* _TASK GOAL_
Omit every picture. Return all other data as it stands.

* _MATERIAL FOR THIS TASK_
= = = =

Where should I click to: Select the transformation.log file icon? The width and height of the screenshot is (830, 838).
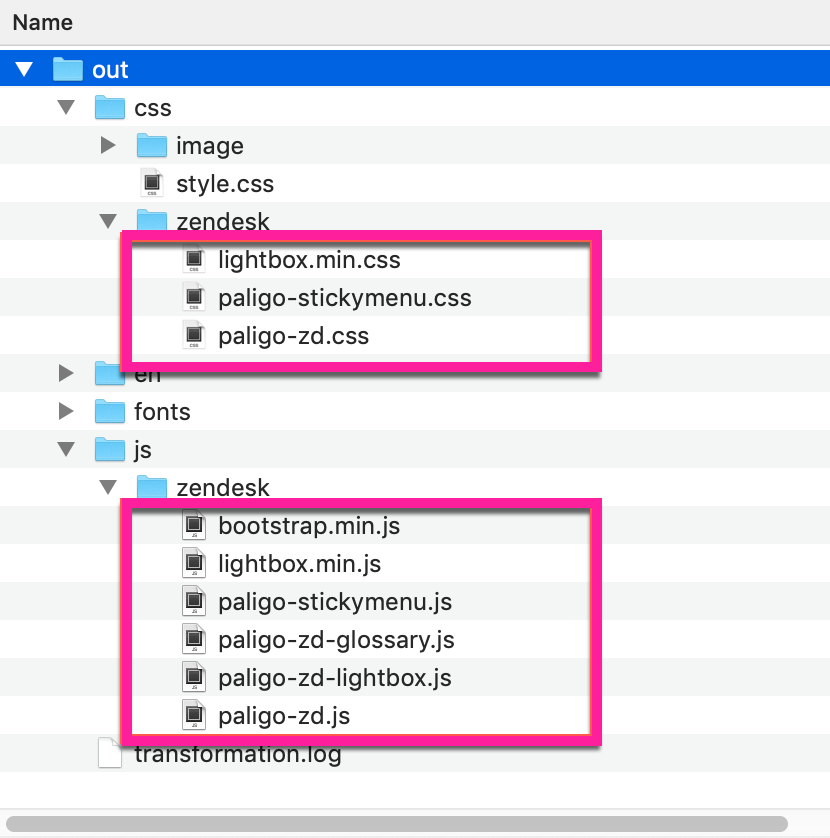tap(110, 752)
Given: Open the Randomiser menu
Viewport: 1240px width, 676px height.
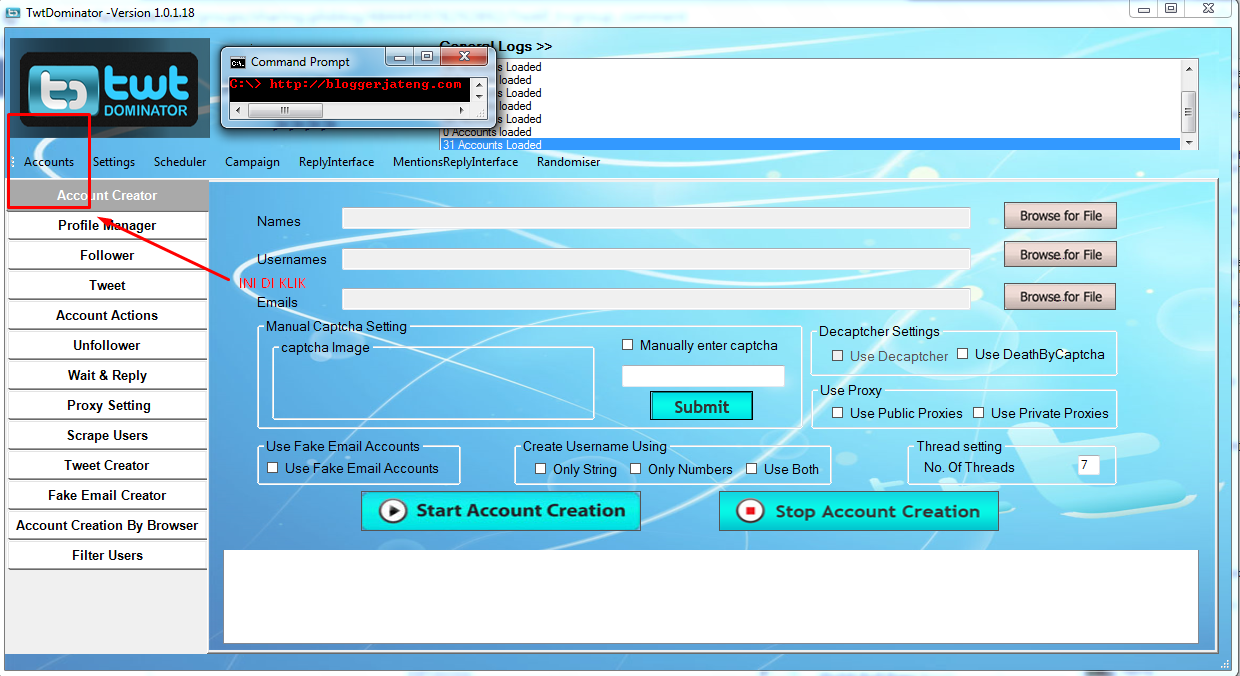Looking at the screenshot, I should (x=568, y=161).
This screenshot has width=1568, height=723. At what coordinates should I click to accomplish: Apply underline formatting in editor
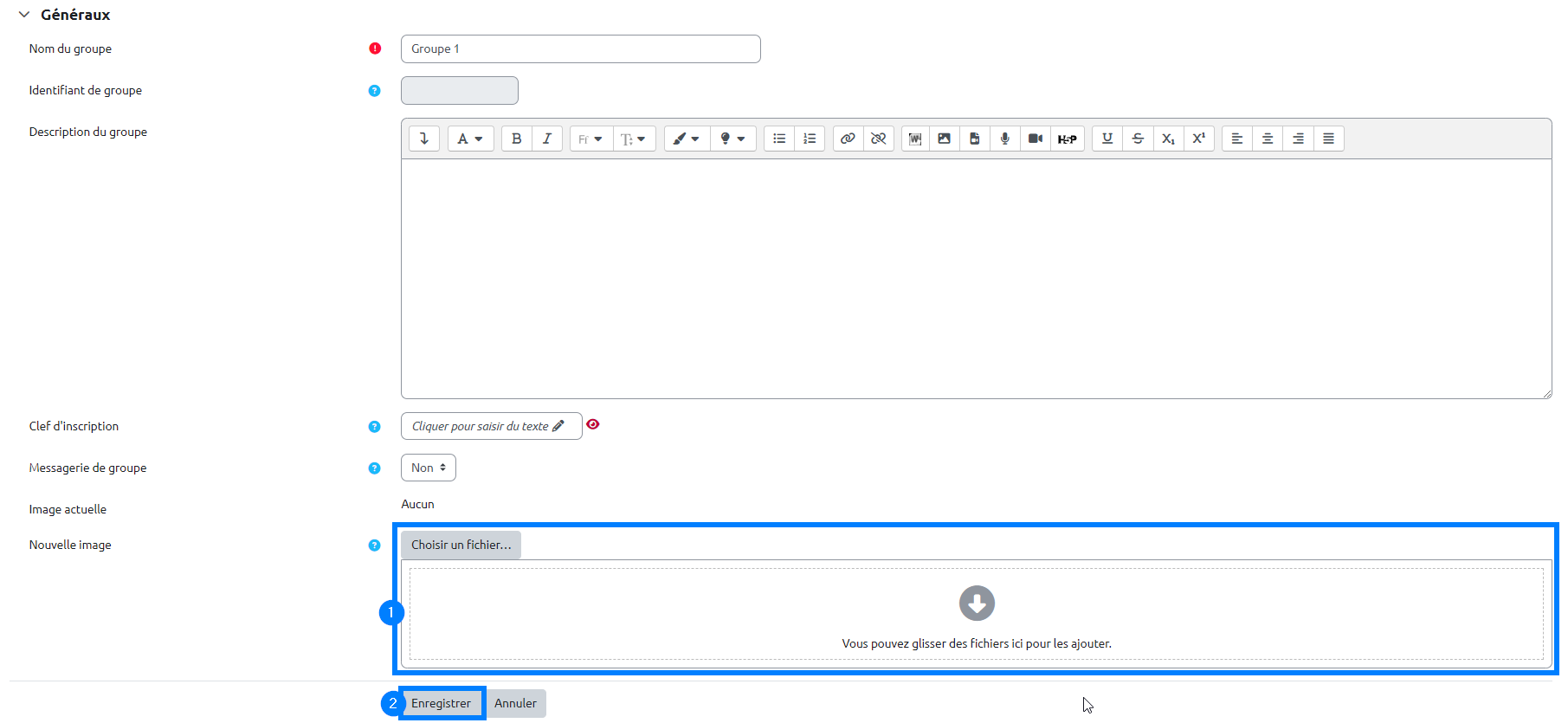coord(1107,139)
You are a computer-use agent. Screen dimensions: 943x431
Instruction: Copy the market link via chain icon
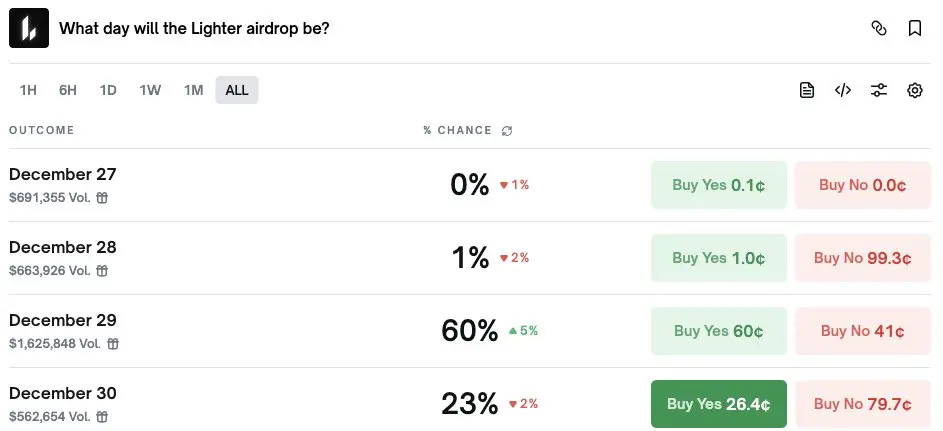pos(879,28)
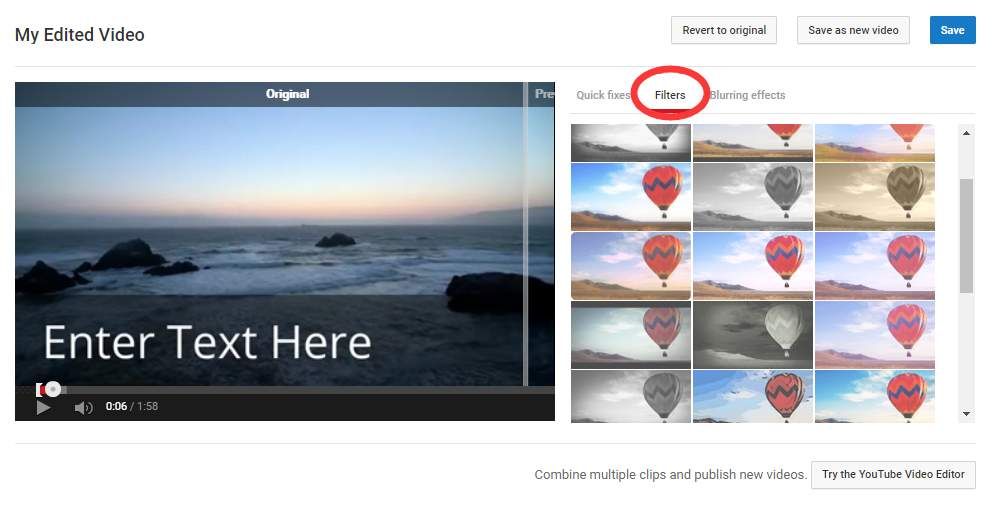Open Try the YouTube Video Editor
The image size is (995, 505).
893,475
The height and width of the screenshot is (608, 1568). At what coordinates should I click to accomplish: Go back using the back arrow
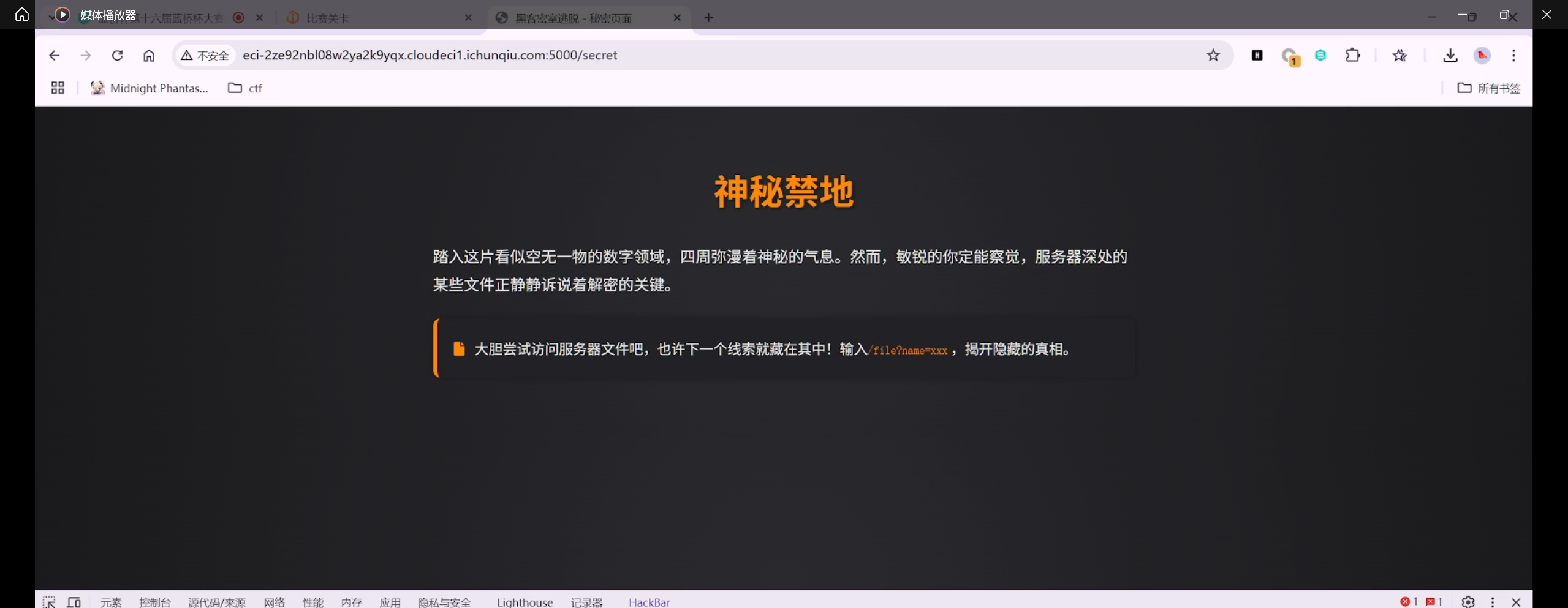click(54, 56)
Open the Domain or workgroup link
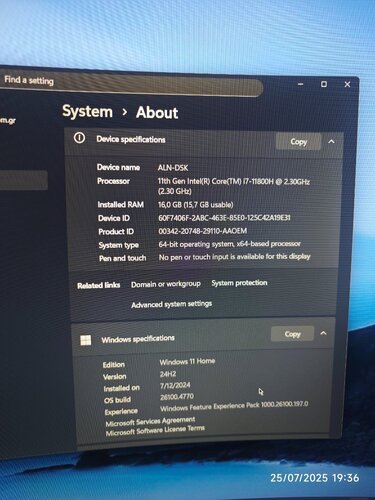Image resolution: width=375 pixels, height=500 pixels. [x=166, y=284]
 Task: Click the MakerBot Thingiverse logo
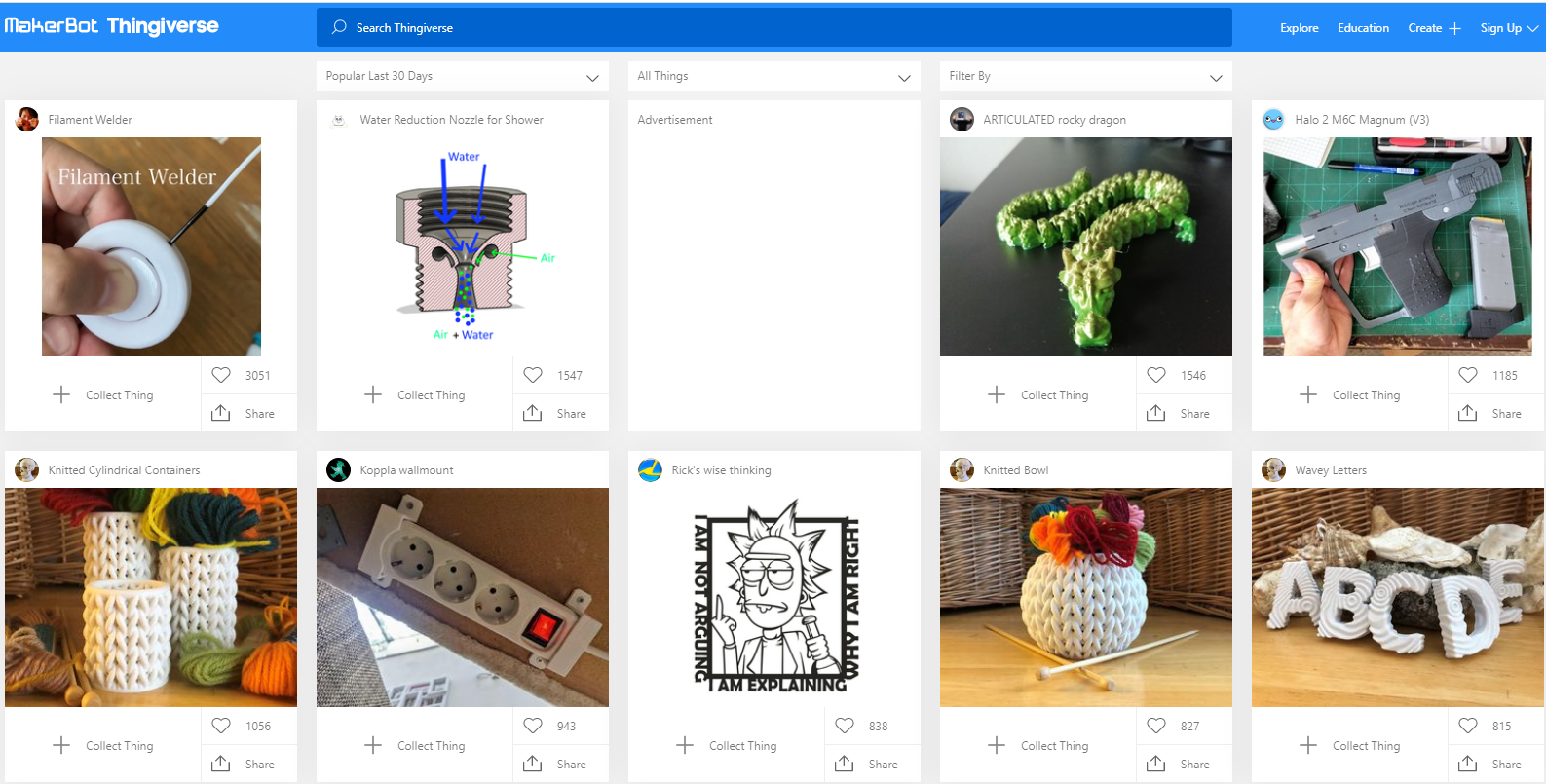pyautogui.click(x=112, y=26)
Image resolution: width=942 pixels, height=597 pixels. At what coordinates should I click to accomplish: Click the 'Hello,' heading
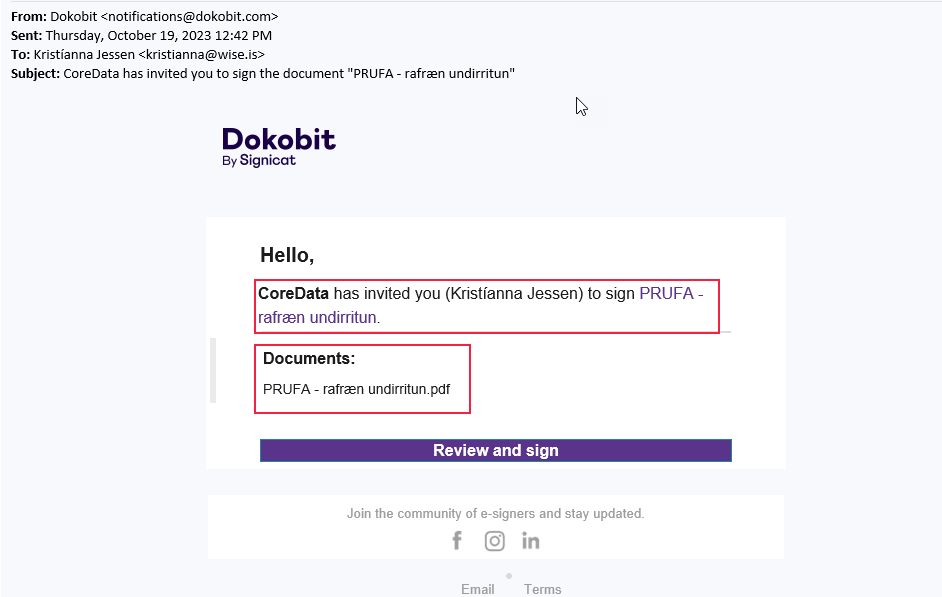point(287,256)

= = = =

* _TASK ANSWER_
Where should I click to: Select the transformation.log file icon? The width and height of the screenshot is (830, 838).
tap(110, 752)
Given: Open the Randomiser menu
Viewport: 1240px width, 676px height.
Looking at the screenshot, I should (x=568, y=161).
This screenshot has width=1568, height=723. At what coordinates should I click to accomplish: Apply underline formatting in editor
coord(1107,139)
You are a computer-use agent. Screen dimensions: 943x431
Instruction: Copy the market link via chain icon
pos(879,28)
Open Try the YouTube Video Editor
The image size is (995, 505).
893,475
The height and width of the screenshot is (608, 1568). At what coordinates should I click to accomplish: Go back using the back arrow
click(54, 56)
Open the Domain or workgroup link
Image resolution: width=375 pixels, height=500 pixels. [x=166, y=284]
 Task: Click the MakerBot Thingiverse logo
pyautogui.click(x=112, y=26)
Image resolution: width=942 pixels, height=597 pixels. At what coordinates should I click to accomplish: Click the 'Hello,' heading
point(287,256)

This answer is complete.